**Task prompt**
In the entries below, find the line with "Гостевая книга (201, 240)" and print exactly every line from there up to and including the line with "п. Полуночное. Фото (2383, 329)", with no other lines.

**Provided material**
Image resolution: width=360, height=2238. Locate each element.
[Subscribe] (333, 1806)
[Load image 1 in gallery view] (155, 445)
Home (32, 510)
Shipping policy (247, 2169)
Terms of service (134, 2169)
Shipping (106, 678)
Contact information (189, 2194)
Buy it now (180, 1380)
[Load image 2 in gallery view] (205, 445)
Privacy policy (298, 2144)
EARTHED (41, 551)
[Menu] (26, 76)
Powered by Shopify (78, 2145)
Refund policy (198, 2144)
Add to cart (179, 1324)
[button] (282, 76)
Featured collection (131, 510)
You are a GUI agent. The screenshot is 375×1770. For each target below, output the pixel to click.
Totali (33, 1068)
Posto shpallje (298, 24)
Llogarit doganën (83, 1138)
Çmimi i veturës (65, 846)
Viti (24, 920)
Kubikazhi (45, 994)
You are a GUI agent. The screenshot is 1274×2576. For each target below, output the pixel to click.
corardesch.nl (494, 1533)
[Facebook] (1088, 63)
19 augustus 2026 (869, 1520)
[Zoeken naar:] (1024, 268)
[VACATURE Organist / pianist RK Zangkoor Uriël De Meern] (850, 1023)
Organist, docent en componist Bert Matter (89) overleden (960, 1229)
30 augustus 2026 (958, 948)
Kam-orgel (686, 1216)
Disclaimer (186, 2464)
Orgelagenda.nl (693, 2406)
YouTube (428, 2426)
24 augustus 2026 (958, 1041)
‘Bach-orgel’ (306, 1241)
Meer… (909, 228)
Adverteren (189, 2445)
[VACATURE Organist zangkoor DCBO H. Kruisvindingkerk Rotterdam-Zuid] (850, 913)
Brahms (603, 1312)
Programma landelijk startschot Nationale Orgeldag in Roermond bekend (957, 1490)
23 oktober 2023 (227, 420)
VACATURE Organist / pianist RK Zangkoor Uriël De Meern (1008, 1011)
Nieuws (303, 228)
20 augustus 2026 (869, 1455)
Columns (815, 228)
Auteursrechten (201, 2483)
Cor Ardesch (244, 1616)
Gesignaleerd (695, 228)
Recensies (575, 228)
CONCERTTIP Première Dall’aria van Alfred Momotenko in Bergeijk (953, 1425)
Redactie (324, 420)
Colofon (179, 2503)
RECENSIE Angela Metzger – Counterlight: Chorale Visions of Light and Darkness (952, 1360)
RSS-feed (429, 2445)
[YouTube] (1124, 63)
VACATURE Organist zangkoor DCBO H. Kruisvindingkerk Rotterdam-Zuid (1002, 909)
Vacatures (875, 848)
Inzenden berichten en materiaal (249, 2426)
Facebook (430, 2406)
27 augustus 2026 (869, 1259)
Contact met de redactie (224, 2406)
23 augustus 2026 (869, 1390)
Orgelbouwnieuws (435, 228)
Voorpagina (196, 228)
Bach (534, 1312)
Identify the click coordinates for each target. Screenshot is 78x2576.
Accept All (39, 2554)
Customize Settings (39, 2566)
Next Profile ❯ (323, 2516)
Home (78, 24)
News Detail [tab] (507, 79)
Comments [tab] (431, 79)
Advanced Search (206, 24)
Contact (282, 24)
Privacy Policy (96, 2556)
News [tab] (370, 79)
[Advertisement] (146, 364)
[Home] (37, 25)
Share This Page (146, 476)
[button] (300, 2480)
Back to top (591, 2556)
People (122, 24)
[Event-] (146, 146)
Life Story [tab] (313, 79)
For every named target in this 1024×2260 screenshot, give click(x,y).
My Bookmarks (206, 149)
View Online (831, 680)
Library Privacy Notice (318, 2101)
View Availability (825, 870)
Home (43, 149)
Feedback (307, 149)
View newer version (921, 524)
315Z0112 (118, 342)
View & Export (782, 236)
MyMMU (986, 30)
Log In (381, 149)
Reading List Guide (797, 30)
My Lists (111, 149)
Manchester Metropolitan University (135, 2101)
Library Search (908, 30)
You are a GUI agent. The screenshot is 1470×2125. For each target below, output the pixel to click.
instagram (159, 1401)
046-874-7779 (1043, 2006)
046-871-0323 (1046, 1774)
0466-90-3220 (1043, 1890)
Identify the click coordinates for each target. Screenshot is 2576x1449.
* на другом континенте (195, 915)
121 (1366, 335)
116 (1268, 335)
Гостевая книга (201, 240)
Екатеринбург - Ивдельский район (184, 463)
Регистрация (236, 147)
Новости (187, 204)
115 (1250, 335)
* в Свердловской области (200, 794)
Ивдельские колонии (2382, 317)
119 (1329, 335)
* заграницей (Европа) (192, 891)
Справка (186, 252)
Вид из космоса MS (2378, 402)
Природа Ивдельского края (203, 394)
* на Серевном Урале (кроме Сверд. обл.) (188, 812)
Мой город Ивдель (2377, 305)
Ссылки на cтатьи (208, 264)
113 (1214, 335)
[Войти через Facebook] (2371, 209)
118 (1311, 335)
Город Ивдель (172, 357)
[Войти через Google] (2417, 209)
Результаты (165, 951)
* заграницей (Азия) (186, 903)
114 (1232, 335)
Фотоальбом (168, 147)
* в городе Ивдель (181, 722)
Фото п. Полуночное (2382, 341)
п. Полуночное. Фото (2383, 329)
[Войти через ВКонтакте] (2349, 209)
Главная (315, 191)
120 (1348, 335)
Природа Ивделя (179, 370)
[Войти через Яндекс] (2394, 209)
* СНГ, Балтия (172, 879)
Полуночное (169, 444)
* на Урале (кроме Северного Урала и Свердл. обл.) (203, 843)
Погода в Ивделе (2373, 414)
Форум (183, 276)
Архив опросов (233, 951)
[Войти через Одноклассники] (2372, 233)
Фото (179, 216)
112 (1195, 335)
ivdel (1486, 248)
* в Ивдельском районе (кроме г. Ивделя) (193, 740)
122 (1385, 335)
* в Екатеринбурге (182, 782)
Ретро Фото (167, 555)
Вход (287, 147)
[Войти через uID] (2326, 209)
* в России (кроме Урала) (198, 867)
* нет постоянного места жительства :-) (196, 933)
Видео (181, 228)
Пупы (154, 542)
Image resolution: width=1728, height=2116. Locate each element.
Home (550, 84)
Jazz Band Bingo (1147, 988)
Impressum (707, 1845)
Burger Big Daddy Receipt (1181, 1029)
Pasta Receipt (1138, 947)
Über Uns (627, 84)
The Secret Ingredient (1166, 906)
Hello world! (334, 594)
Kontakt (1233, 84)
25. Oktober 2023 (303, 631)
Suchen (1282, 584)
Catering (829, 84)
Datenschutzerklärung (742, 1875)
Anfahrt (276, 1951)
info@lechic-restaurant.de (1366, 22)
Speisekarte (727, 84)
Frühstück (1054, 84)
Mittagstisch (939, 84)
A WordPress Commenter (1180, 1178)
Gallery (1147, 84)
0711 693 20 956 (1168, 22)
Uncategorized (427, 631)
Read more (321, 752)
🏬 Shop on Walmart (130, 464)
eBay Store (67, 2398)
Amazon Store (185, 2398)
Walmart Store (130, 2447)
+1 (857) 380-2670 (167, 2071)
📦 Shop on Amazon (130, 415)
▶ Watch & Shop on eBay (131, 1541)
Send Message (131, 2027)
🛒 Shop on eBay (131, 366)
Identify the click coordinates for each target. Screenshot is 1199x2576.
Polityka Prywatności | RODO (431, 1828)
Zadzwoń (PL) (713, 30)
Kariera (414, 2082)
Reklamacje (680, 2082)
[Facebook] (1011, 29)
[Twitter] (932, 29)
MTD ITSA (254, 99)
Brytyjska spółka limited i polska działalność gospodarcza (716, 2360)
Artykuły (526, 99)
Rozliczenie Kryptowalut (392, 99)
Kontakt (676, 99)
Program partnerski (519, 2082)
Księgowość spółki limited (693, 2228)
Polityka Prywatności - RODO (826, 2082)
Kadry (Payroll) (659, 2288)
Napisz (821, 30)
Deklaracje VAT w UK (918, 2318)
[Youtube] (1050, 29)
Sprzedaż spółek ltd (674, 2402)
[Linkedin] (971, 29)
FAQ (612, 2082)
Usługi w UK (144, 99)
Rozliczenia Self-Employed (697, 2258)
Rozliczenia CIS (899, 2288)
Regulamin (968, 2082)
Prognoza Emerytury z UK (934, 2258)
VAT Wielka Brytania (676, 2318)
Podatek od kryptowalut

**Answer space**
Гостевая книга (201, 240)
Екатеринбург - Ивдельский район (184, 463)
Регистрация (236, 147)
Новости (187, 204)
115 (1250, 335)
* в Свердловской области (200, 794)
Ивдельские колонии (2382, 317)
119 (1329, 335)
* заграницей (Европа) (192, 891)
Справка (186, 252)
Вид из космоса MS (2378, 402)
Природа Ивдельского края (203, 394)
* на Серевном Урале (кроме Сверд. обл.) (188, 812)
Мой город Ивдель (2377, 305)
Ссылки на cтатьи (208, 264)
113 (1214, 335)
[Войти через Facebook] (2371, 209)
118 (1311, 335)
Город Ивдель (172, 357)
[Войти через Google] (2417, 209)
Результаты (165, 951)
* заграницей (Азия) (186, 903)
114 (1232, 335)
Фотоальбом (168, 147)
* в городе Ивдель (181, 722)
Фото п. Полуночное (2382, 341)
п. Полуночное. Фото (2383, 329)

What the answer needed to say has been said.